▶
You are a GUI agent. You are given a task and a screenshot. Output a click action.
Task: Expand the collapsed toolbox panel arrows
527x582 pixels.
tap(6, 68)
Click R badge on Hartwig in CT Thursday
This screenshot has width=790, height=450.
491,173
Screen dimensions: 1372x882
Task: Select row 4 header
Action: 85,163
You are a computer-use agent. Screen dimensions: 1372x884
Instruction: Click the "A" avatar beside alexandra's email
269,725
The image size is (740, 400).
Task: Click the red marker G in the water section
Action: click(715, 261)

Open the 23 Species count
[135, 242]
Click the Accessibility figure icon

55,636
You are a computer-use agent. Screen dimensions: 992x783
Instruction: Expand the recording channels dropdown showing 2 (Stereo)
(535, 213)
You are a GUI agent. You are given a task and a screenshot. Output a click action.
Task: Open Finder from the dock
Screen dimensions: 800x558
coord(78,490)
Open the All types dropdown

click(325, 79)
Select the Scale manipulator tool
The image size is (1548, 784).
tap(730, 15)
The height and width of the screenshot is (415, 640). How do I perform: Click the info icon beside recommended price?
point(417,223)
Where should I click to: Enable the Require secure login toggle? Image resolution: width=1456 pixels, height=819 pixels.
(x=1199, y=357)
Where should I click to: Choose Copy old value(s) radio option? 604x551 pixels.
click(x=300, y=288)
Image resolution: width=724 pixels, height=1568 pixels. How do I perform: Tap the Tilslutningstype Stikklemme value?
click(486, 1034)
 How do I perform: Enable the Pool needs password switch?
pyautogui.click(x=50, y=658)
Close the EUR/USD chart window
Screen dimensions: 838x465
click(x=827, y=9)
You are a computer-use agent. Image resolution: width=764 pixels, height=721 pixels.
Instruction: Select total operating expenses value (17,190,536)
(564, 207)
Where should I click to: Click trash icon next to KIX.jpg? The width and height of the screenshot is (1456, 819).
◀
In the material above, tally the lines that include the word "computer" and give only that figure.

[Your solution] 3